======== Document source
Vous êtes au stade final d’un nouveau projet, «Suspension», une expérience de production inédite en Tunisie…

  • Pour faire «Suspension», on s’est mis à trois sociétés de production : «Exit», «Inside», «Mad Box», en plus de «SVP» comme partenaire technique. On a réuni à la fois argent et compétences technique et humaine, comme Amine Messaâdi, Chawki Kniss et Moncef Taleb. Et j’ai écrit un scénario qui prend en considération notre budget, je me suis adapté sans me limiter. Le tournage a duré 28 jours. Il commence à Zarzis et se termine à Aïn Drahem. Un film avec très peu de dialogues, un film que je qualifierais de sonore sans paroles, avec deux acteurs, Jawhar Soudani et Fethi Akkari. «Suspension» suit les mêmes repères que mes autres films : la traversée, le silence, la solitude, le parcours, la marche.
================
======== Segment de données
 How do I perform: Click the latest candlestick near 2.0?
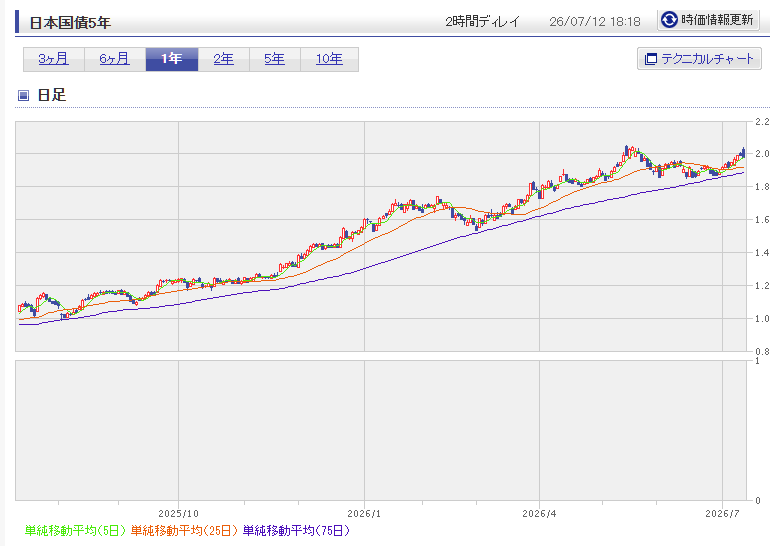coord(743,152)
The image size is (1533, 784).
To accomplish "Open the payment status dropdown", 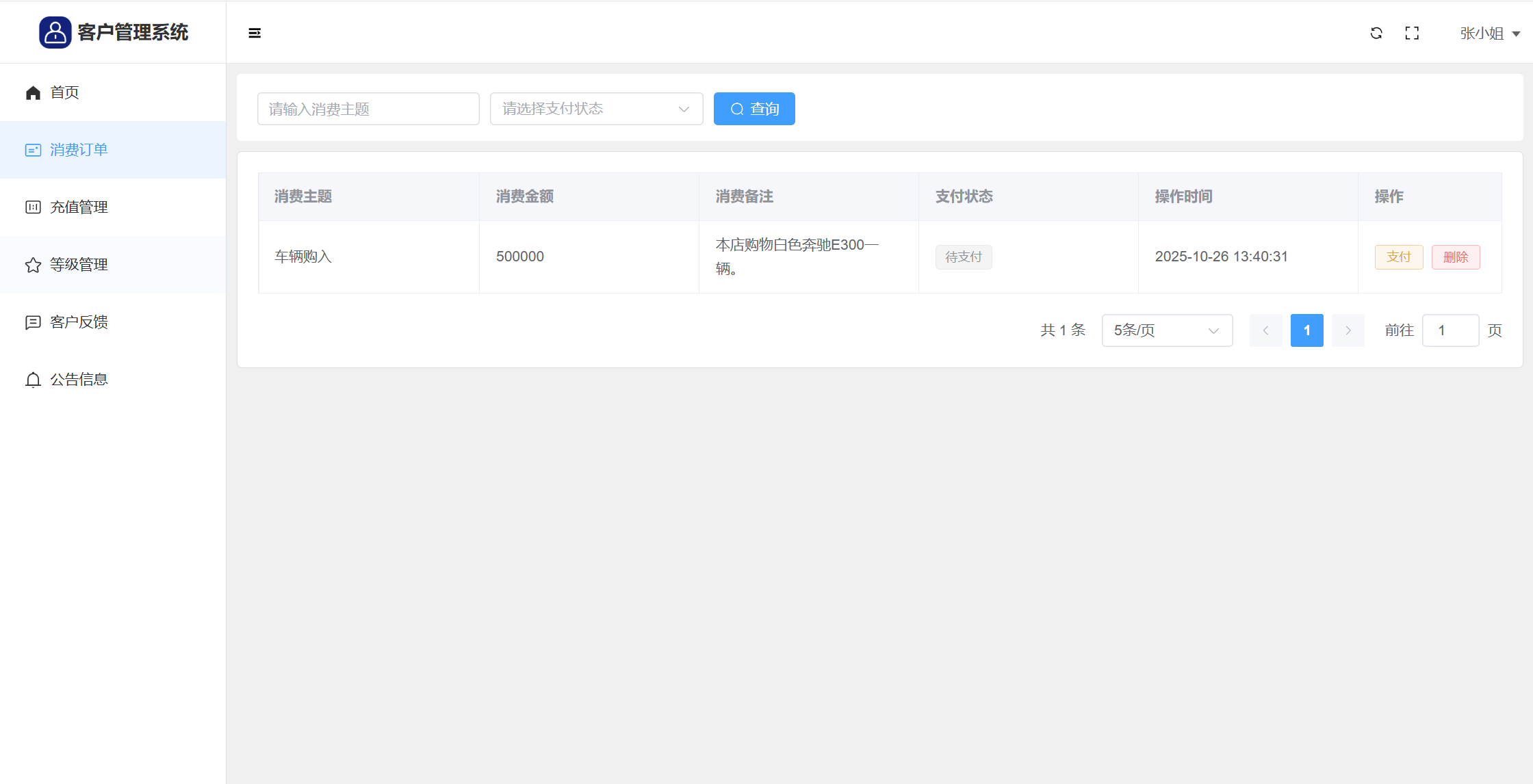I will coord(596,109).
================
* [Exercices]
a) D'après le texte sur le film « Suspension », combien de jours le tournage a-t-il duré ?
b) Poursuivez le texte sur le film « Suspension » à partir de sa dernière phrase.
Le matériel fourni n'est pas nécessaire ici.

* [Résultats de l'exercice]
a) Le tournage a duré 28 jours.

b)
Comment vous en êtes-vous sortis financièrement pour finir le film ?

  • Avec le peu de moyens dont nous disposons, tout le monde a été payé. Mais l’idée est de mener le film à terme jusqu’au montage-image et on a réussi à avoir des fonds importants pour le terminer par des sponsors dont Sanad, Afac, Doha Film Institute, Hubert Bals (Festival de Rotterdam). Les conditions étaient extrêmes et ont demandé des efforts surhumains de la part de toute l’équipe, mais on l’a fait avec un énorme plaisir.

Est-ce une expérience à refaire et pourrait-elle être un modèle de production ?

  • Nullement, c’était un défi réel, mais c’est une expérience qui ne peut pas être une norme à suivre pour la production.

Ces dernières années, il y a eu une vague d’arrestations d’artistes et vous en faites partie, pensez-vous qu’on voudrait faire taire toute voix créative ?

  • Il n’y a pas que les artistes qui subissent les travers de la loi 52. Le gouvernement a sorti ses crocs, il est en phase préventive, il sévit sur tous ceux qui se hasardent à sortir du «droit chemin» et œuvre d’une manière vicieuse à laisser les artistes à la marge.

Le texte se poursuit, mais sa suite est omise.